- **Task brief**
Output every line below as it stands, dropping only the images.

- **Records to use**
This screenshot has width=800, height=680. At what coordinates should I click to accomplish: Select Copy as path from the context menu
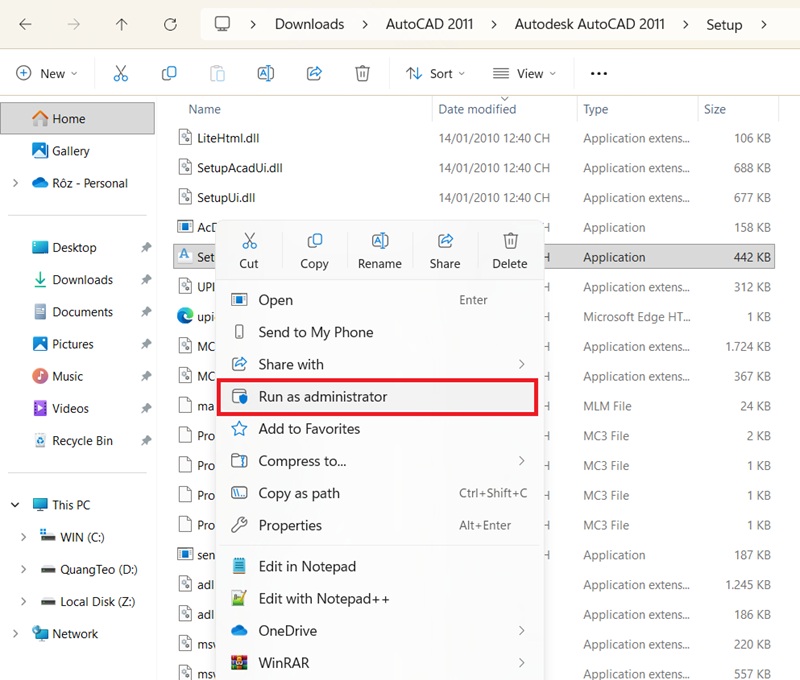pyautogui.click(x=300, y=493)
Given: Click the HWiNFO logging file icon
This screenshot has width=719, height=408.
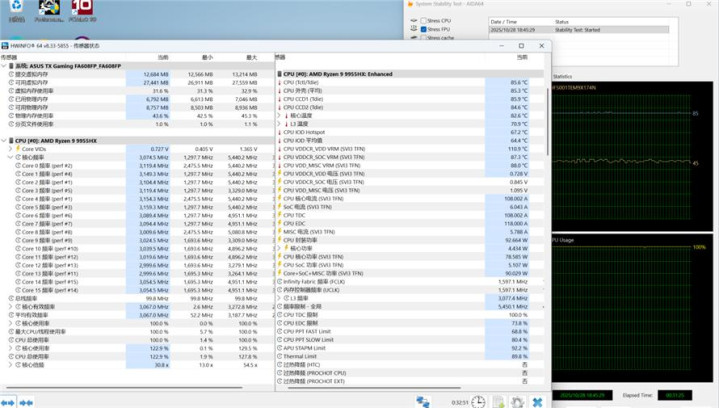Looking at the screenshot, I should (497, 402).
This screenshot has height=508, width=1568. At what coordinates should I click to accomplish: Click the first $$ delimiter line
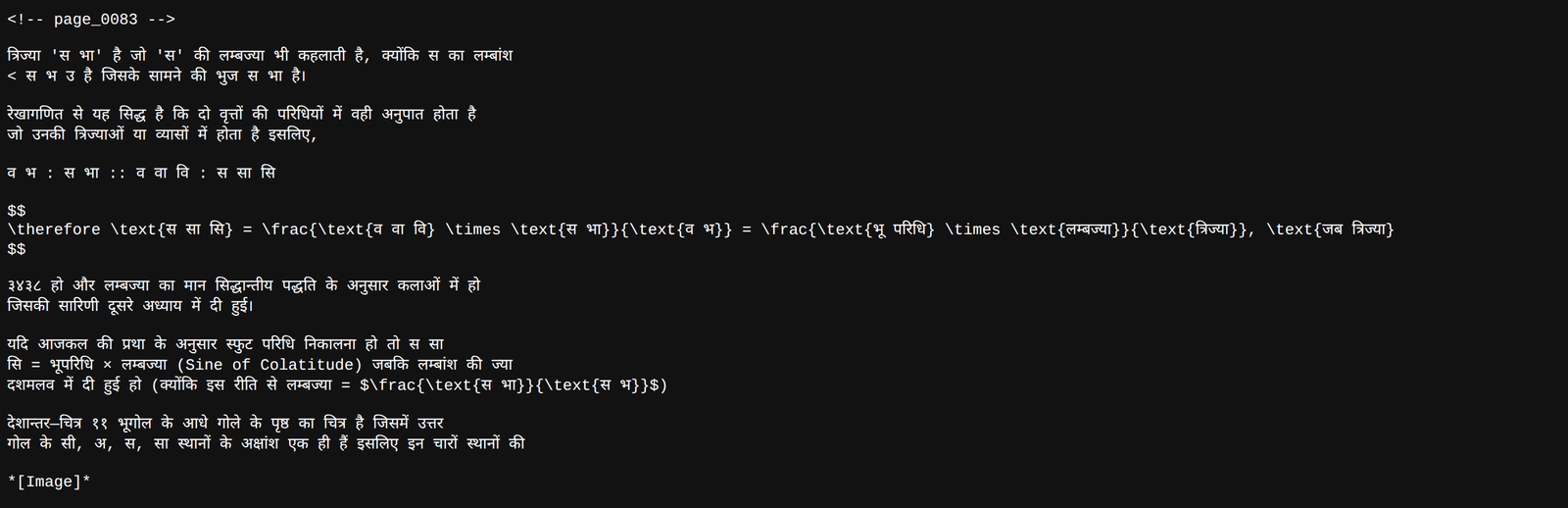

- **Worked solution**
This screenshot has width=800, height=680. At what coordinates should I click to accomplish: Select Copy as path from the context menu
pyautogui.click(x=300, y=493)
Given: Click the HWiNFO logging file icon
This screenshot has width=719, height=408.
Looking at the screenshot, I should (497, 402).
This screenshot has height=508, width=1568. At what coordinates should I click to accomplish: Click the first $$ delimiter line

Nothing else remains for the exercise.